Goal: Experience specification failure firsthand.

Ambiguous specifications produce divergent implementations. The cost of discovering ambiguity during coding exceeds the cost of discovering it during specification. The specification test: give the same spec to three people. If they build different things, the spec is insufficient.

  1. Implement from a vague spec

    Read this requirement: “Build a function that applies discounts to orders.” Implement it in any language. Do not ask clarifying questions — just build what seems right.

    def apply_discount(order):
    # Your implementation here
    pass

    Now compare your assumptions: Does “discount” mean percentage or flat amount? Does it apply to the subtotal or the total with tax? Can discounts stack? Is there a maximum discount? What happens with a $0 order?

  2. Rewrite as a precise specification

    apply_discount(order, discount) -> order
    Preconditions:
    - order.subtotal >= 0
    - 0 < discount.percent <= 50
    - discount is not expired (discount.expires_at > now)
    Postconditions:
    - result.subtotal == order.subtotal * (1 - discount.percent / 100)
    - result.items == order.items (unchanged)
    - result.discount_applied == discount.id
    Invariants:
    - result.subtotal >= 0 (discount cannot produce negative totals)
    - only one discount per order
  3. Find remaining gaps

    Read your specification again. What about: currency rounding? Already- discounted orders? Discounts on individual items vs. the whole order? List every question the specification does not answer.

Write a specification for a transfer(from_account, to_account, amount) function. Include preconditions, postconditions, and at least three invariants. Have someone else read it without explanation — every question they ask reveals a gap.


Goal: Use the simplest formal method to eliminate ambiguity.

A decision table lists every combination of conditions and their outcomes. For n boolean conditions, the table has 2^n rows. Missing rows mean missing specifications. Decision tables work for business rules, configuration logic, and access control — anywhere conditions combine.

  1. Build a shipping rate table

    Conditions:
    - Domestic vs International
    - Order weight: Light (<2kg), Heavy (≥2kg)
    - Prime member: Yes/No
    | Domestic? | Heavy? | Prime? | Rate |
    |-----------|--------|--------|----------|
    | Y | N | Y | Free |
    | Y | N | N | $5 |
    | Y | Y | Y | $3 |
    | Y | Y | N | $10 |
    | N | N | Y | $8 |
    | N | N | N | $15 |
    | N | Y | Y | $12 |
    | N | Y | N | $25 |

    Eight rows. No ambiguity about what any combination costs. If product asks “what does a heavy international prime order cost?” you point to row 7.

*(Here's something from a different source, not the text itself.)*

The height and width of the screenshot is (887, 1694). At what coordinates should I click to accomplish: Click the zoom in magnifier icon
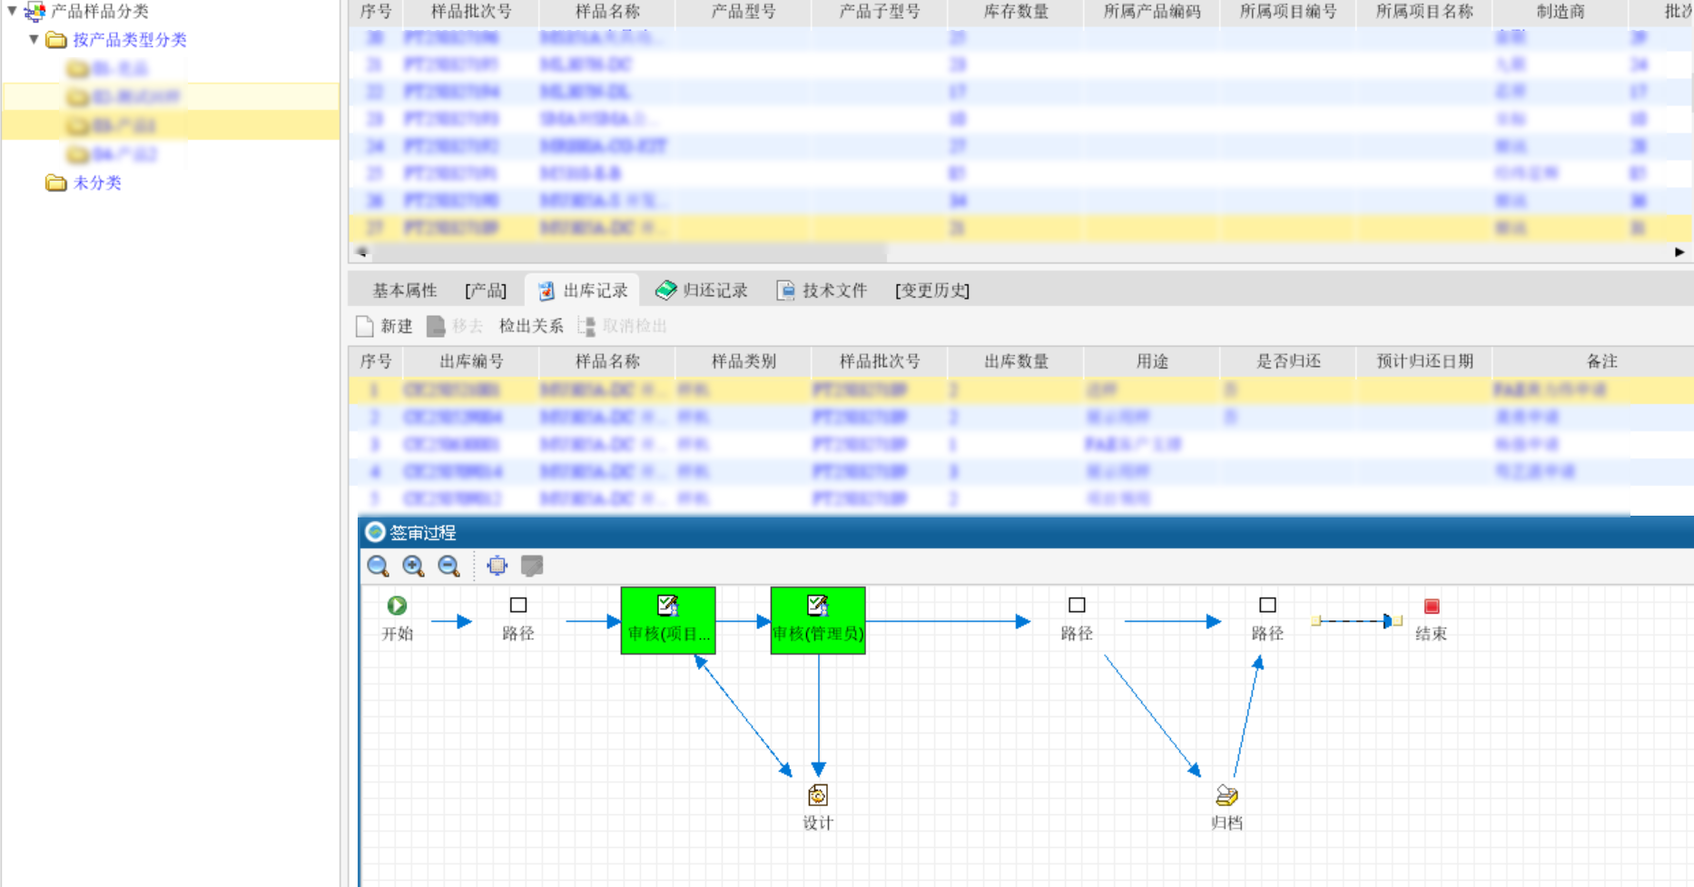413,567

  2. Find missing cases in an existing system

    Pick a feature with conditional logic in code you work on. List all conditions. Build the decision table. Count the rows. Compare to the number of code branches. Missing branches = missing specifications.

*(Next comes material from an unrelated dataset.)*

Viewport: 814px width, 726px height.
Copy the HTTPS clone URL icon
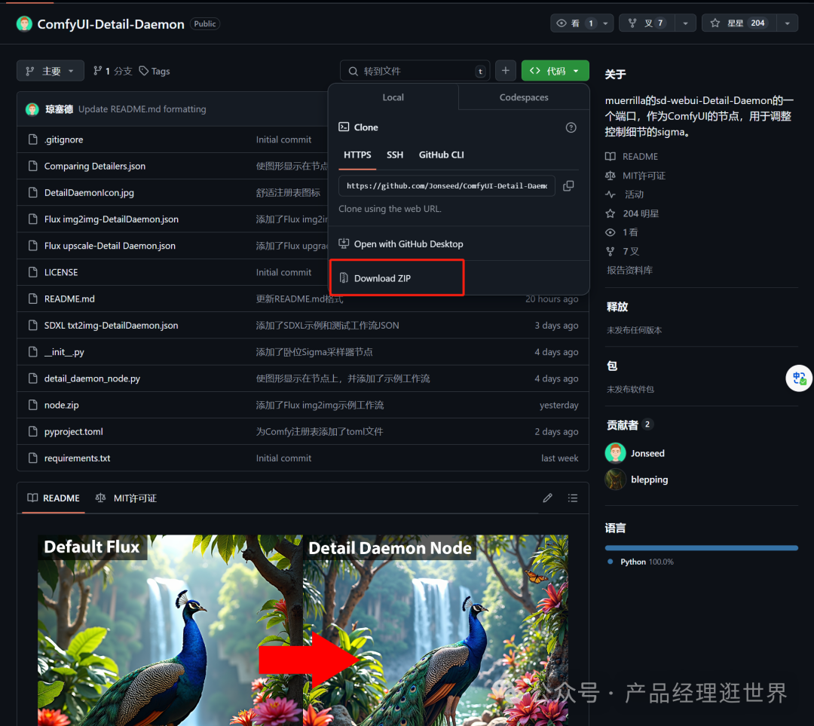pos(569,185)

  3. Convert a decision table to code

    def shipping_rate(domestic: bool, heavy: bool, prime: bool) -> int:
    table = {
    (True, False, True): 0,
    (True, False, False): 5,
    (True, True, True): 3,
    (True, True, False): 10,
    (False, False, True): 8,
    (False, False, False): 15,
    (False, True, True): 12,
    (False, True, False): 25,
    }
    return table[(domestic, heavy, prime)]

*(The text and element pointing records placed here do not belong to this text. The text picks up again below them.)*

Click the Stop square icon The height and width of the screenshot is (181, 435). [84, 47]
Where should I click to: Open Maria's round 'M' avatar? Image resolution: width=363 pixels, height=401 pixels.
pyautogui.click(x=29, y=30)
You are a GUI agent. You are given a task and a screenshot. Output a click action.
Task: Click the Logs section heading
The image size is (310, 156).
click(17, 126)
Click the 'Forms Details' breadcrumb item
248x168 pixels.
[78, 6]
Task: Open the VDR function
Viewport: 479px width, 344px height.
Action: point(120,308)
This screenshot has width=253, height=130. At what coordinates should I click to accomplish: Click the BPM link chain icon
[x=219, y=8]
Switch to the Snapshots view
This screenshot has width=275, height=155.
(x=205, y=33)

    The code is the table. No nested if/else. No missed branches.

Build a decision table for a feature you’ve implemented. Verify every row has a defined outcome. Identify at least one case the current implementation handles incorrectly or not at all.


Goal: Write and enforce function contracts with preconditions, postconditions, and invariants.

Bertrand Meyer’s Design by Contract: every function is a contract between supplier (the function) and client (the caller). The precondition is the client’s obligation. The postcondition is the supplier’s guarantee. The invariant holds before and after every operation. When a contract violation occurs, the error message tells you who broke the contract and what was expected.

  1. Add contracts to a stack

    Terminal window
    pip install deal
    import deal
    class Stack:
    def __init__(self, max_size: int = 10):
    self._items: list = []
    self._max_size = max_size
    @deal.pre(lambda self: len(self._items) < self._max_size,
    message="stack is full")
    def push(self, item):
    self._items.append(item)
    @deal.pre(lambda self: len(self._items) > 0,
    message="stack is empty")
    @deal.post(lambda _: True) # postcondition: always succeeds if pre holds
    def pop(self):
    return self._items.pop()
    @deal.pre(lambda self: len(self._items) > 0,
    message="stack is empty")
    def peek(self):
    return self._items[-1]
    @property
    def size(self) -> int:
    return len(self._items)

    Test it:

    s = Stack(max_size=2)
    s.push("a")
    s.push("b")
    s.push("c") # raises PreContractError: stack is full
  2. Add an invariant

    @deal.inv(lambda self: 0 <= len(self._items) <= self._max_size,
    message="size invariant violated")
    class Stack:
    # ... same as above

    The invariant is checked after every method call. Try to break it.

  3. Contract-driven test generation

    Terminal window
    pip install deal hypothesis
    test_stack.py
    import deal
    # deal generates Hypothesis tests from contracts automatically
    test_push = deal.cases(Stack.push)
    test_pop = deal.cases(Stack.pop)
    Terminal window
    pytest test_stack.py -v

    deal.cases generates random inputs and verifies contracts hold. No hand- written test cases needed.

Add contracts to a function you’ve written at work. Include at least one precondition, one postcondition, and one class invariant. Run deal.cases to generate tests. Fix any contract violations discovered.


Goal: Specify invariants that hold across all inputs, not just handpicked examples.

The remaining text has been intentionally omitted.